(WHAT YOU NEED TO DO):
Copy the records below, changing "Click" to "Select" and keeping everything else the same. Leave out the pictures.

• • • • •

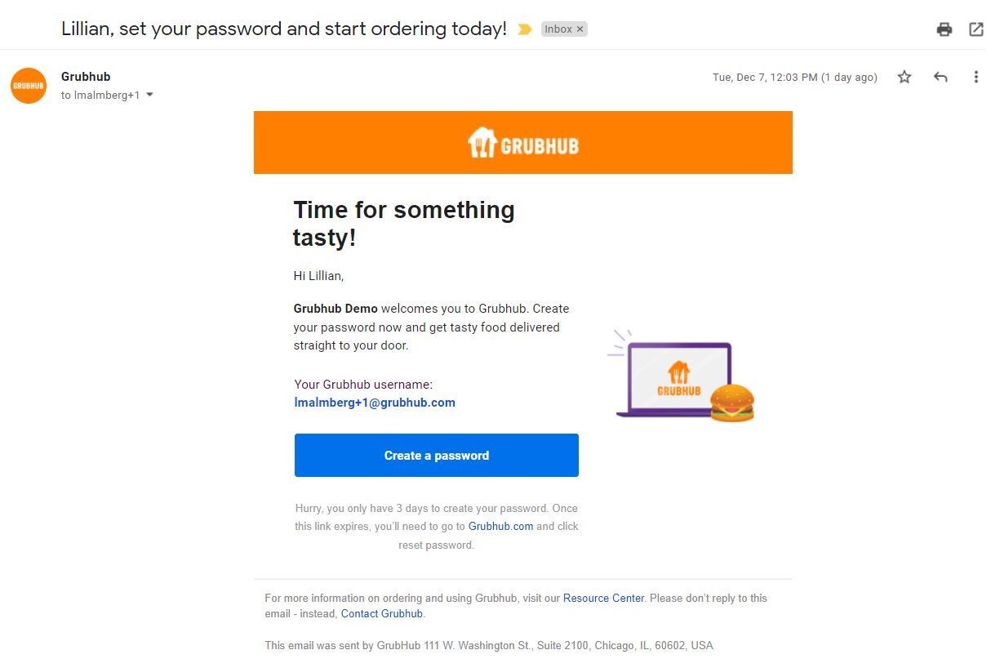Expand recipient details arrow beside lmalmberg+1

pos(149,95)
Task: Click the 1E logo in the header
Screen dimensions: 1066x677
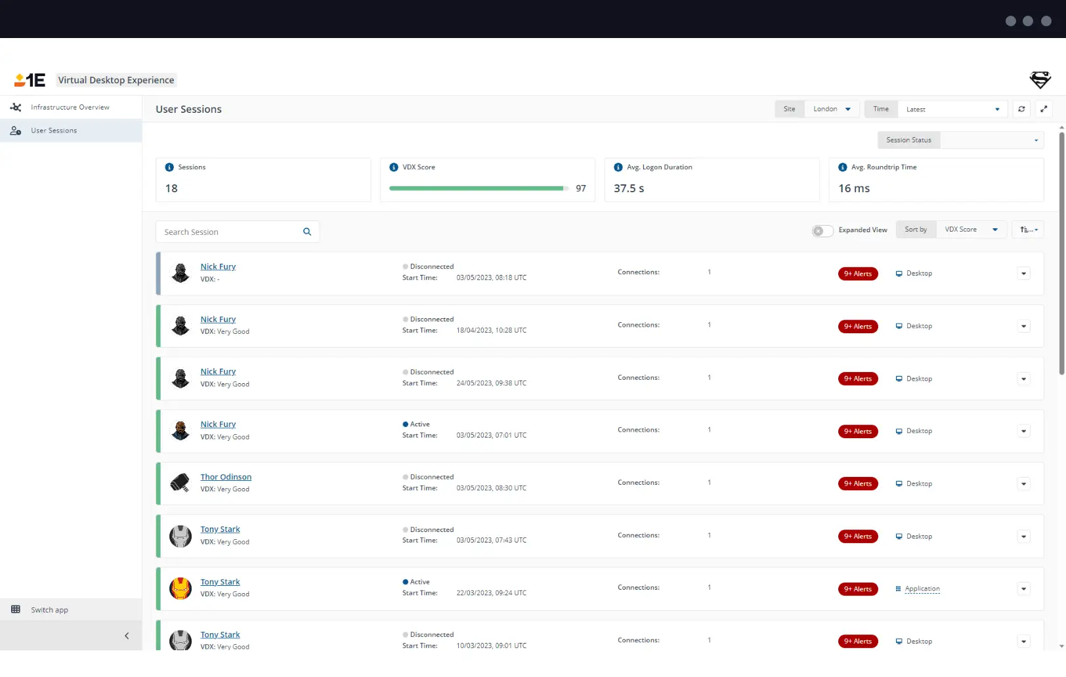Action: point(30,79)
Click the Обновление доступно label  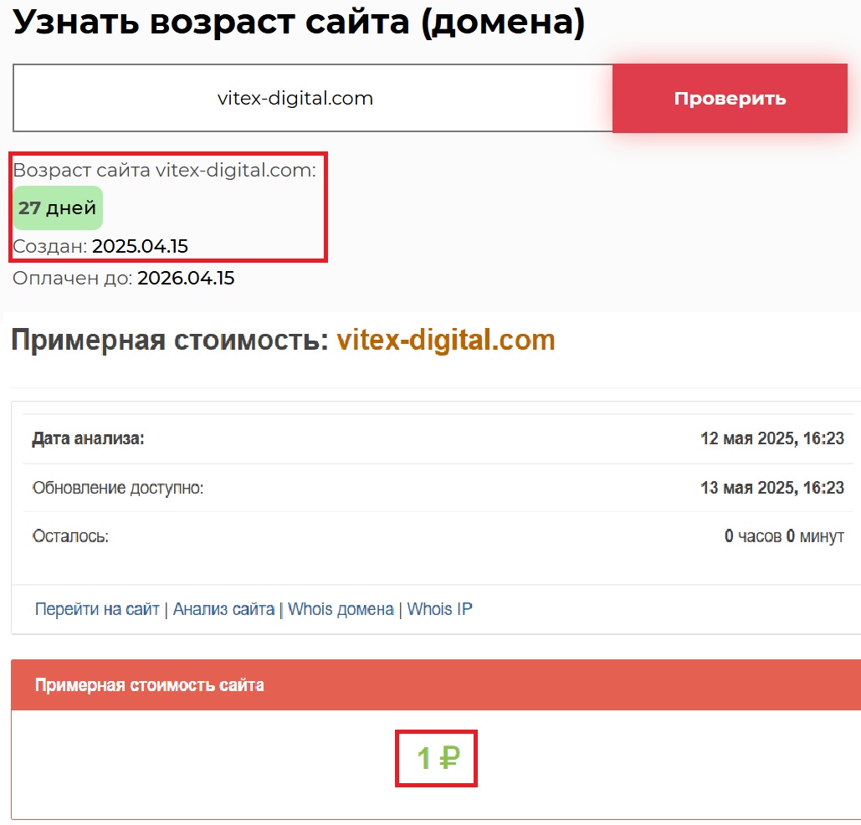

• • • • •

(TASK RESULT):
Expand recipient details arrow beside lmalmberg+1

pos(149,95)
Task: Select the 1E logo in the header
Screen dimensions: 1066x677
Action: point(30,79)
Select the Обновление доступно label  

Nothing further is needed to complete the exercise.